For the data below, give again exactly the lines from the one containing "Click the review" through the one containing "Choose Contalist - Full", both ends included, and no others.

Data to examine ->
= Beginning of Section =
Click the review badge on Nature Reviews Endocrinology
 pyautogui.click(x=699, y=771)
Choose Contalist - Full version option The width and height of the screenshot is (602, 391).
= End of Section =
= Beginning of Section =
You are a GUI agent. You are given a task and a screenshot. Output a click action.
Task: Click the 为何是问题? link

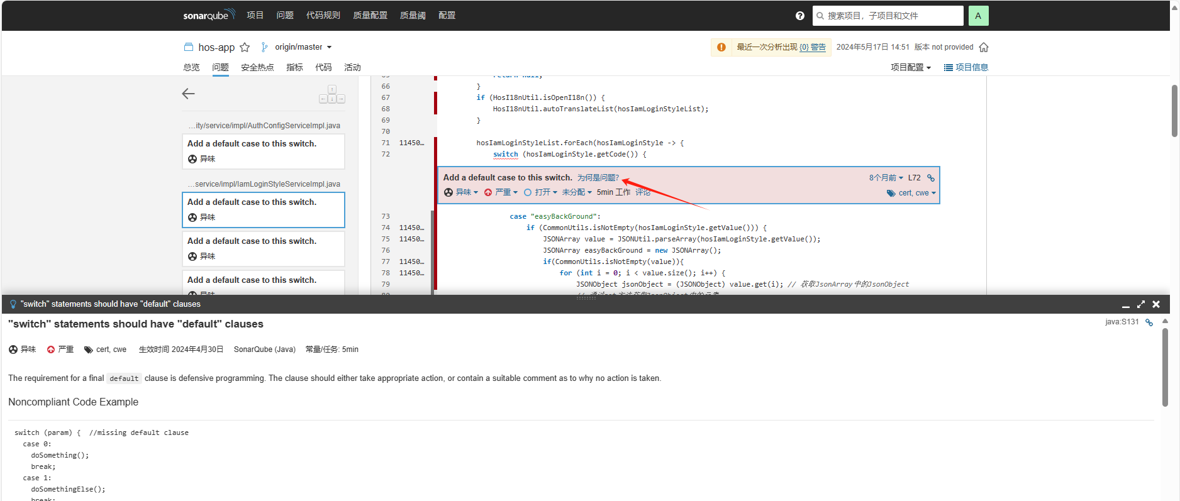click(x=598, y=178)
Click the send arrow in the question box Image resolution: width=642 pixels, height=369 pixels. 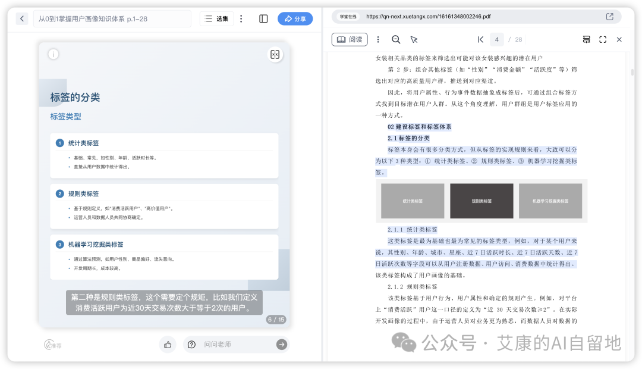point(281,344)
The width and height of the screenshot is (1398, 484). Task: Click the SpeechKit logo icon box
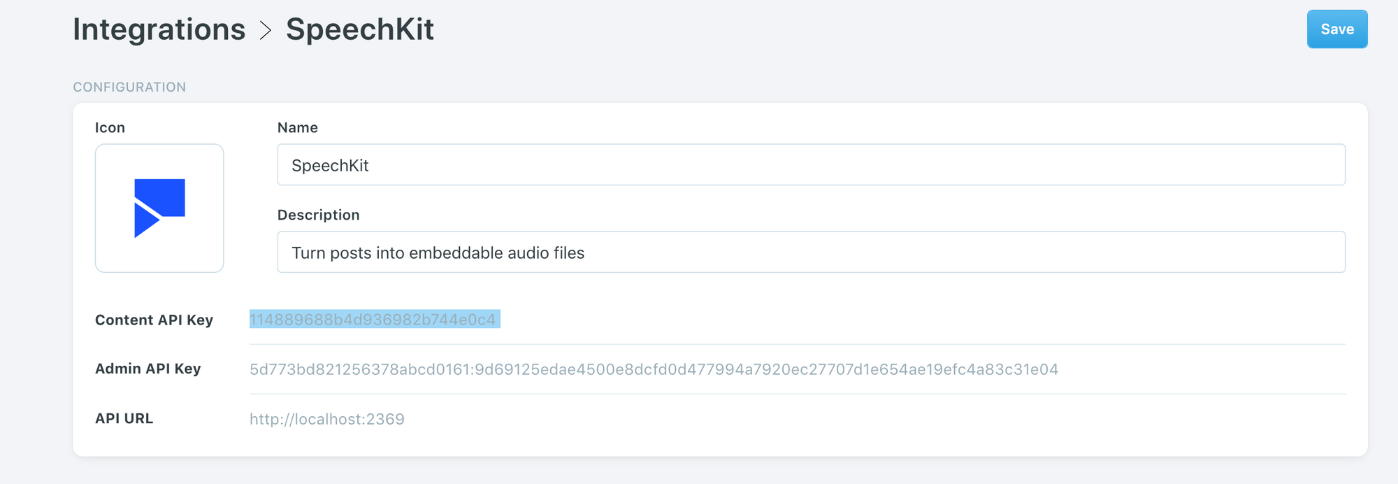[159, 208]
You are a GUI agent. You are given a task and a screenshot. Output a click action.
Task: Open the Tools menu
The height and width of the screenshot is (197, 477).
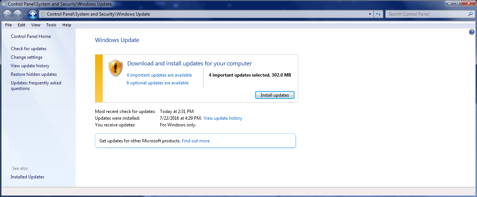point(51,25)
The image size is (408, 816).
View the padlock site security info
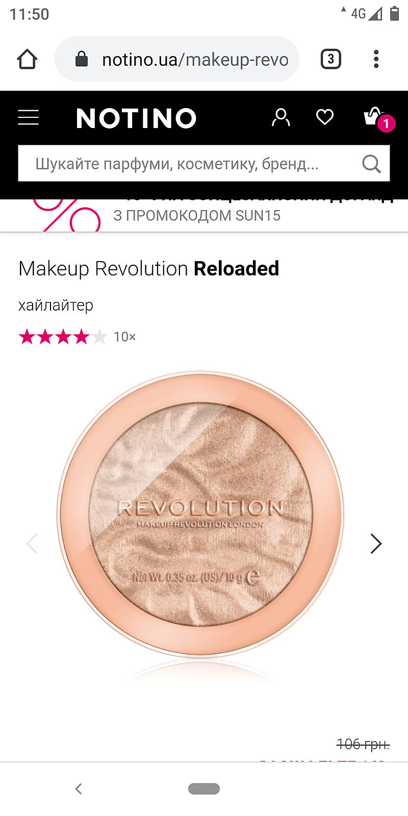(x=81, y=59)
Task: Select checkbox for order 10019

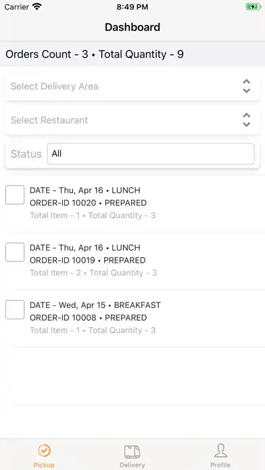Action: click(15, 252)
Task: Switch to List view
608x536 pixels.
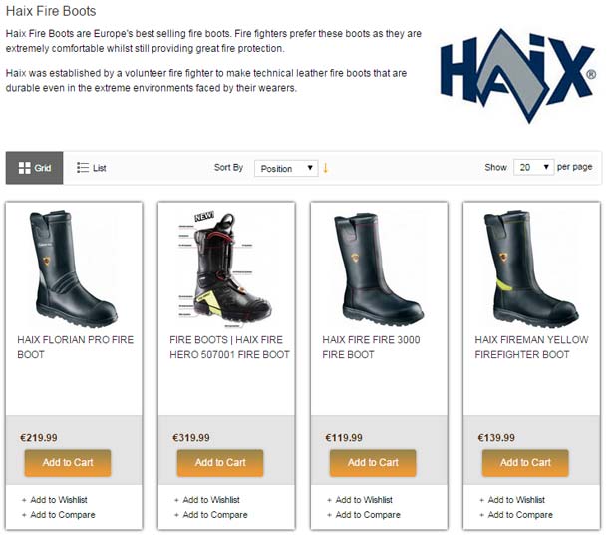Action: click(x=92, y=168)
= End of Section =
= Beginning of Section =
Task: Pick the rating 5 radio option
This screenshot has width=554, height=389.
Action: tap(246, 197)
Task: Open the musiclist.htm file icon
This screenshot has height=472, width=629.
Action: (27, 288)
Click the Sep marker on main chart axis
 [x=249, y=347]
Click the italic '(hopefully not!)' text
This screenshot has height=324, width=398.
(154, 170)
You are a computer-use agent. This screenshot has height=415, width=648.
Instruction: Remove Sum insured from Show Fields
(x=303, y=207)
= End of Section =
Answer box ->
Click the review badge on Nature Reviews Endocrinology
 pyautogui.click(x=699, y=771)
Choose Contalist - Full version option The width and height of the screenshot is (602, 391).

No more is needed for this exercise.